Task to complete »
Type out the entries again, keeping every word unchanged.

Records excerpted from a collection:
━━━━━━━━━━━━━━━━

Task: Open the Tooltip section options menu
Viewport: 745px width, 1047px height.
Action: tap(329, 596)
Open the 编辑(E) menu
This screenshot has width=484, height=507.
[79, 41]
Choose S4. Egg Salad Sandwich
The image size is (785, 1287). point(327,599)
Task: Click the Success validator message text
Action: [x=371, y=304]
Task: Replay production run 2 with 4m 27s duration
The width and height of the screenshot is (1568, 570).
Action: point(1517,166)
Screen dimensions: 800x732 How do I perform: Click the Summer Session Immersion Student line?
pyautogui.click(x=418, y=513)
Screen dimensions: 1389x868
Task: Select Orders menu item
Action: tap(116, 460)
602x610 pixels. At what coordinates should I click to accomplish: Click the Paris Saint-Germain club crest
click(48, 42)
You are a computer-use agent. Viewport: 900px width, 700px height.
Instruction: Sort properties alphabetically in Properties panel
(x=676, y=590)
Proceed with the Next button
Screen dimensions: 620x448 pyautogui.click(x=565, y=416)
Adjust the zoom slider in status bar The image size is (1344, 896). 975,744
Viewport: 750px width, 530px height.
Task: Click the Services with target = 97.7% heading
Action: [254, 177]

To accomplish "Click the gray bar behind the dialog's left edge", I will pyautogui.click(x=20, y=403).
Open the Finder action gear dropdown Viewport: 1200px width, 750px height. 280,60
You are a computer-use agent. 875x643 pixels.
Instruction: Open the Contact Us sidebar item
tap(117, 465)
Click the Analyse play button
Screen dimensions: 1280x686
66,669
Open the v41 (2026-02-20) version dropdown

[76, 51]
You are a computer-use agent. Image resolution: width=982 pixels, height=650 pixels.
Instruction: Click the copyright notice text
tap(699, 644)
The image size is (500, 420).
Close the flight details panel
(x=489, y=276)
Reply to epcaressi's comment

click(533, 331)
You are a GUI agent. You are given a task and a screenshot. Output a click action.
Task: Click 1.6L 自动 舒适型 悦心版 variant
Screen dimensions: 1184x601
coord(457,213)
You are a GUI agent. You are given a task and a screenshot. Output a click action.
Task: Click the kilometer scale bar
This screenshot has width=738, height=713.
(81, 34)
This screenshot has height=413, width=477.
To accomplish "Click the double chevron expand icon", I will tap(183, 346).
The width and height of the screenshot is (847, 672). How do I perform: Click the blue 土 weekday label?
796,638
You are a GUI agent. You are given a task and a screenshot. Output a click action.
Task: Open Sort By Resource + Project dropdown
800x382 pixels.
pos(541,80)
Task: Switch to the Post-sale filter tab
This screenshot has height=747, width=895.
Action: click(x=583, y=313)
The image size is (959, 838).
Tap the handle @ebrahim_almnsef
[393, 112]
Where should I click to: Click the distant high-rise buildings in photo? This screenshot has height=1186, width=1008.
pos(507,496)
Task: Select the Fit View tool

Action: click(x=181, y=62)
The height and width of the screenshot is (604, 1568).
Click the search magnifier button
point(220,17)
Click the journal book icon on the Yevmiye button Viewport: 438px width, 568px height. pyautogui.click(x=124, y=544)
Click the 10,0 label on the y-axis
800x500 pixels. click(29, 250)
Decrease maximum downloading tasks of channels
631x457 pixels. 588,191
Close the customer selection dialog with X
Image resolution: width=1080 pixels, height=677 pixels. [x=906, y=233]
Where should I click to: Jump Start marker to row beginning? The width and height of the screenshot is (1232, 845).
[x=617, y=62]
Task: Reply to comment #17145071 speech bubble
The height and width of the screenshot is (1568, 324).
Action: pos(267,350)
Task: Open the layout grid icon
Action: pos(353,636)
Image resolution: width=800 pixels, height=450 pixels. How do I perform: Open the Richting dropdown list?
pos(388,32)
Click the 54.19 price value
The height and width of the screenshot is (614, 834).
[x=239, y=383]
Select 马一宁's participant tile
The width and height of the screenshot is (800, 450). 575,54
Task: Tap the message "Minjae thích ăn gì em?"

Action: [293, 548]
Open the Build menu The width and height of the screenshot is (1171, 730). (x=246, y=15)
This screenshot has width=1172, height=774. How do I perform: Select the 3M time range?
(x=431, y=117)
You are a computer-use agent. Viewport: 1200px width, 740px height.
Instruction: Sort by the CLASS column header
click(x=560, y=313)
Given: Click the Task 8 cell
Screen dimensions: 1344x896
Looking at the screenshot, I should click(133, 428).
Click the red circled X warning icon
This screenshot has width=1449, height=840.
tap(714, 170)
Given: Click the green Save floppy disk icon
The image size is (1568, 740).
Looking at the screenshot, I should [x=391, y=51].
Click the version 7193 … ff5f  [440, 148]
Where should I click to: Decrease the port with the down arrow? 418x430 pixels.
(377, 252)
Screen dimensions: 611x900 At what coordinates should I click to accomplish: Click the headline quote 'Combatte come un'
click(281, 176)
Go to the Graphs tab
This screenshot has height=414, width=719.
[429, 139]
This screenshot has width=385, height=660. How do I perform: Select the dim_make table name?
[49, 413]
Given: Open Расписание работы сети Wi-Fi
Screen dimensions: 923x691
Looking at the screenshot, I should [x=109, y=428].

━━━━━━━━━━━━━━━━

Output of the task »
Task: Open the Tooltip section options menu
Viewport: 745px width, 1047px height.
Action: tap(329, 596)
Open the 编辑(E) menu
This screenshot has width=484, height=507.
[79, 41]
Choose S4. Egg Salad Sandwich
The image size is (785, 1287). point(327,599)
Task: Click the Success validator message text
Action: [x=371, y=304]
Task: Replay production run 2 with 4m 27s duration
The width and height of the screenshot is (1568, 570).
Action: point(1517,166)
Screen dimensions: 800x732 How do I perform: Click the Summer Session Immersion Student line?
pyautogui.click(x=418, y=513)
Screen dimensions: 1389x868
Task: Select Orders menu item
Action: tap(116, 460)
602x610 pixels. At what coordinates should I click to accomplish: Click the Paris Saint-Germain club crest
click(48, 42)
You are a computer-use agent. Viewport: 900px width, 700px height.
Instruction: Sort properties alphabetically in Properties panel
(x=676, y=590)
Proceed with the Next button
Screen dimensions: 620x448 pyautogui.click(x=565, y=416)
Adjust the zoom slider in status bar The image size is (1344, 896). 975,744
Viewport: 750px width, 530px height.
Task: Click the Services with target = 97.7% heading
Action: [254, 177]

To accomplish "Click the gray bar behind the dialog's left edge", I will pyautogui.click(x=20, y=403).
Open the Finder action gear dropdown Viewport: 1200px width, 750px height. 280,60
You are a computer-use agent. 875x643 pixels.
Instruction: Open the Contact Us sidebar item
tap(117, 465)
Click the Analyse play button
Screen dimensions: 1280x686
66,669
Open the v41 (2026-02-20) version dropdown

[76, 51]
You are a computer-use agent. Image resolution: width=982 pixels, height=650 pixels.
Instruction: Click the copyright notice text
tap(699, 644)
The image size is (500, 420).
Close the flight details panel
(x=489, y=276)
Reply to epcaressi's comment

click(533, 331)
You are a GUI agent. You are given a task and a screenshot. Output a click action.
Task: Click 1.6L 自动 舒适型 悦心版 variant
Screen dimensions: 1184x601
coord(457,213)
You are a GUI agent. You are given a task and a screenshot. Output a click action.
Task: Click the kilometer scale bar
This screenshot has width=738, height=713.
(81, 34)
This screenshot has height=413, width=477.
To accomplish "Click the double chevron expand icon", I will tap(183, 346).
The width and height of the screenshot is (847, 672). How do I perform: Click the blue 土 weekday label?
796,638
You are a GUI agent. You are given a task and a screenshot. Output a click action.
Task: Open Sort By Resource + Project dropdown
800x382 pixels.
pos(541,80)
Task: Switch to the Post-sale filter tab
This screenshot has height=747, width=895.
Action: click(x=583, y=313)
The image size is (959, 838).
Tap the handle @ebrahim_almnsef
[393, 112]
Where should I click to: Click the distant high-rise buildings in photo? This screenshot has height=1186, width=1008.
pos(507,496)
Task: Select the Fit View tool

Action: click(x=181, y=62)
The height and width of the screenshot is (604, 1568).
Click the search magnifier button
point(220,17)
Click the journal book icon on the Yevmiye button Viewport: 438px width, 568px height. pyautogui.click(x=124, y=544)
Click the 10,0 label on the y-axis
800x500 pixels. click(29, 250)
Decrease maximum downloading tasks of channels
631x457 pixels. 588,191
Close the customer selection dialog with X
Image resolution: width=1080 pixels, height=677 pixels. [x=906, y=233]
Where should I click to: Jump Start marker to row beginning? The width and height of the screenshot is (1232, 845).
[x=617, y=62]
Task: Reply to comment #17145071 speech bubble
The height and width of the screenshot is (1568, 324).
Action: pos(267,350)
Task: Open the layout grid icon
Action: pos(353,636)
Image resolution: width=800 pixels, height=450 pixels. How do I perform: Open the Richting dropdown list?
pos(388,32)
Click the 54.19 price value
The height and width of the screenshot is (614, 834).
[x=239, y=383]
Select 马一宁's participant tile
The width and height of the screenshot is (800, 450). 575,54
Task: Tap the message "Minjae thích ăn gì em?"

Action: [293, 548]
Open the Build menu The width and height of the screenshot is (1171, 730). (x=246, y=15)
This screenshot has width=1172, height=774. How do I perform: Select the 3M time range?
(x=431, y=117)
You are a computer-use agent. Viewport: 1200px width, 740px height.
Instruction: Sort by the CLASS column header
click(x=560, y=313)
Given: Click the Task 8 cell
Screen dimensions: 1344x896
Looking at the screenshot, I should click(133, 428).
Click the red circled X warning icon
This screenshot has width=1449, height=840.
tap(714, 170)
Given: Click the green Save floppy disk icon
The image size is (1568, 740).
Looking at the screenshot, I should [x=391, y=51].
Click the version 7193 … ff5f  [440, 148]
Where should I click to: Decrease the port with the down arrow? 418x430 pixels.
(377, 252)
Screen dimensions: 611x900 At what coordinates should I click to accomplish: Click the headline quote 'Combatte come un'
click(281, 176)
Go to the Graphs tab
This screenshot has height=414, width=719.
[429, 139]
This screenshot has width=385, height=660. How do I perform: Select the dim_make table name?
[49, 413]
Given: Open Расписание работы сети Wi-Fi
Screen dimensions: 923x691
Looking at the screenshot, I should [x=109, y=428].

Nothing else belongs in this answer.